PROBLEM: Could you gather every line of the records below that contains the word "icon" and copy each one out in full?
** Start DATA ROWS **
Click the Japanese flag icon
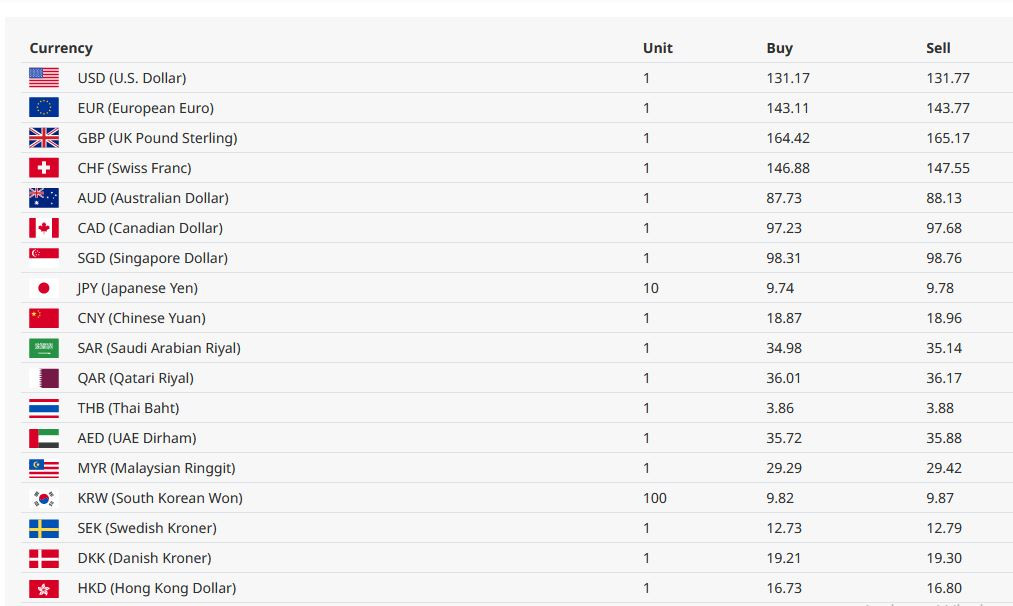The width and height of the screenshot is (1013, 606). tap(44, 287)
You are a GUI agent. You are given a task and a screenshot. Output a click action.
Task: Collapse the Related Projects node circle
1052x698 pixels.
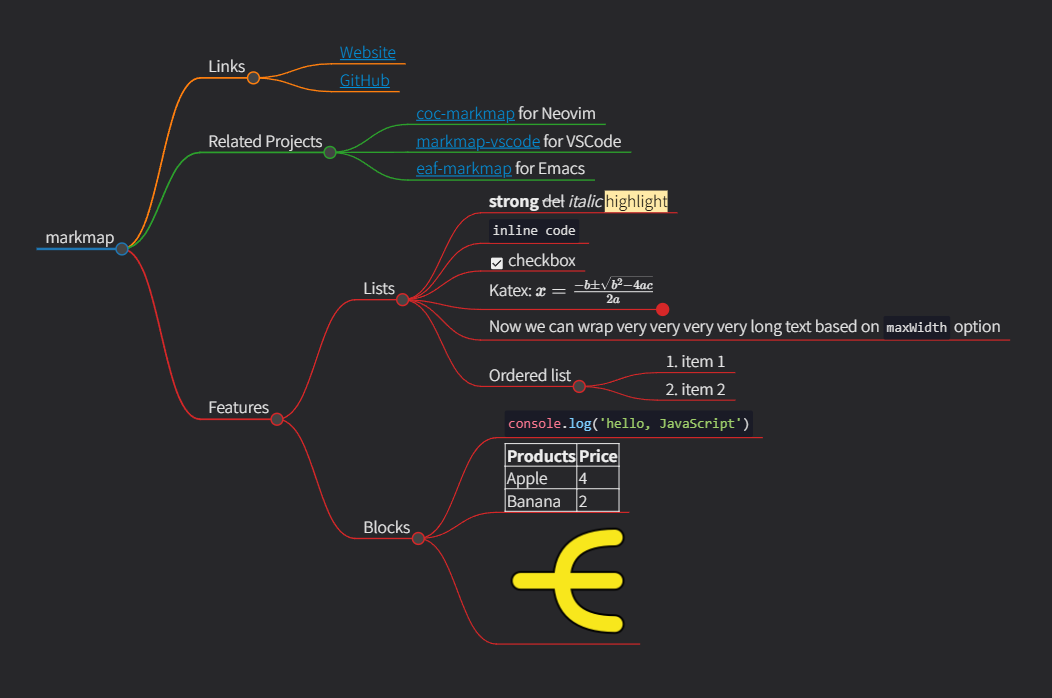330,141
** End DATA ROWS **
** Start DATA ROWS **
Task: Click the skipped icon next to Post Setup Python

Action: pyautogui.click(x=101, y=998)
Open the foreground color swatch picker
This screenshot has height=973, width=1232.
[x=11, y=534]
** End DATA ROWS **
RESPONSE:
Click the Japanese flag icon
Task: Click the skipped icon next to Post Setup Python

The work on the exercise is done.